In what's proving to be a fitting tribute celebrating the 50th anniversary of a team that took a courageous stand against segregation, Evans and 20 or so teammates will be honored during the International Bowl on Jan. 3 in Toronto when Buffalo makes the first bowl appearance in school history fifty years after it first got a bid.
"We'll be there," Evans said. "It's a wonderful gesture on behalf of the university in all respects. And it's rekindling a lot of fond memories with the fellows I played with."
Evans was on the first - and until this year, only - Buffalo team invited to a bowl game. But that changed when Bulls players unanimously rejected an invitation to compete in the 1958 Tangerine Bowl in Orlando, Fla., because of a rule that barred black players from competing with white players on the same field.
Buffalo had two black players who would have otherwise been left behind: Evans, the star halfback, and Mike Wilson.
Who could have imagined that Buffalo - a team that won 17 games since joining the Mid-American Conference in 1999 - would suddenly blossom into a power this year? Not only did the Bulls (8-5) win their first East Division title but, they went on to upset previously undefeated Ball State in the MAC championship game two weeks ago, and got a spot in the game against Connecticut.
"Surely, we did not have anything to do with this," Evans said, breaking into a big laugh. "The irony of the situation, you know sometimes things just unfold that way unbeknownst to you."
What's special is how the 1958 team has re-emerged in the spotlight after nearly being forgotten.
"It makes all of us feel special," said Bulls coach Turner Gill, one of four black head coaches in the major-college ranks. "It's just not the 2008 football team that's the significant thing here, and that's what's so great about it. We're all connected to them as far as the 1958 team."
The 1958 team will be honored during a pep rally in Toronto the day before the game, and are expected to be recognized in some fashion during the game. The players are also attracting international media attention - the Canadian Broadcasting Corporation came to Buffalo to conduct interviews this past week.
Jack Dempsey, an offensive tackle on the '58 team, has been floored by the attention.
"It's overwhelming in a way that it would turn out this way," Dempsey said.
"We got here after a long and circuitous trip. But we got here. I'm not an emotional person, but I think it will really touch home," he said. "Not to be fatalistic, but it'll be our last ride together, and that has significance."
Evans blushes from the attention, because he and his teammates never made much about not playing in the bowl game in the first place. Their confrontation with racism and how they dealt with it has instead brought the members closer, building a tight bond that has stuck as the teammates hold reunions at least once a year.
"Believe me, there's no reward necessary," Evans said. "The life experience that we've had together has been great all these years."

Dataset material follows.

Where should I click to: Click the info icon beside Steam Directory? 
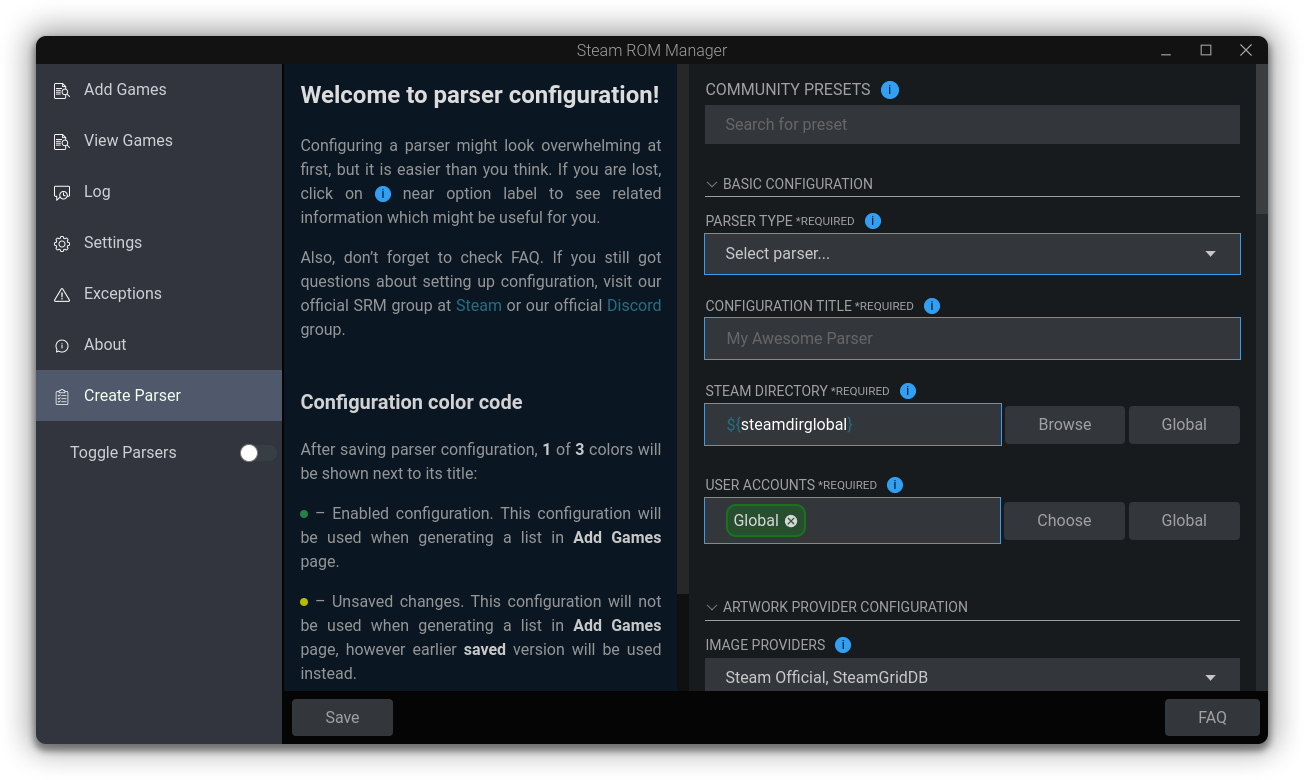pos(908,391)
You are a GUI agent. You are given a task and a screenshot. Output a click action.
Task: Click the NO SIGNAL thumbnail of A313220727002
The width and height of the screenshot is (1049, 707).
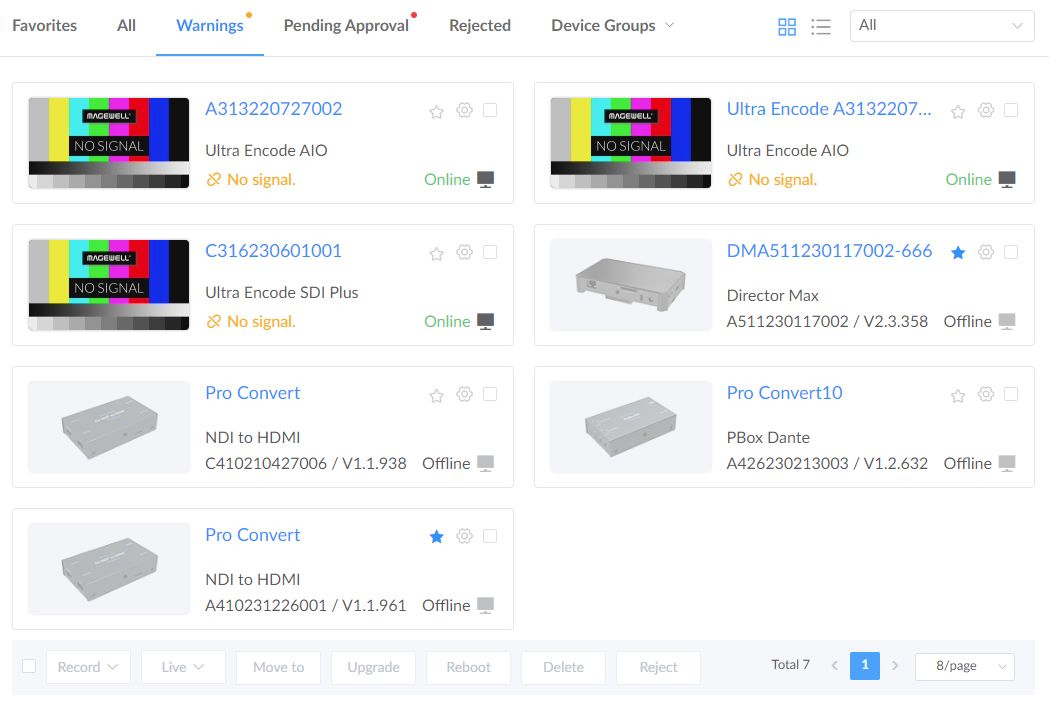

And yet Evans can't discount the significance of what happened.
"The newsworthiness of the story, the accolades that we're receiving, you can say the team did something correct," he said. "We were a bunch of young men, foolish young men, but we were able to do something that was reflective of the better aspects of society - and we can all appreciate that."
Evans learned how much appreciation there is after he entered the Bulls locker room shortly after they won the MAC title, and was approached by several players from the current team.
"They came up to me and said, 'This was for you guys,' " Evans said. "These young men are tired from what they did on the field, and to have the energy to reflect in such a way, it's humbling."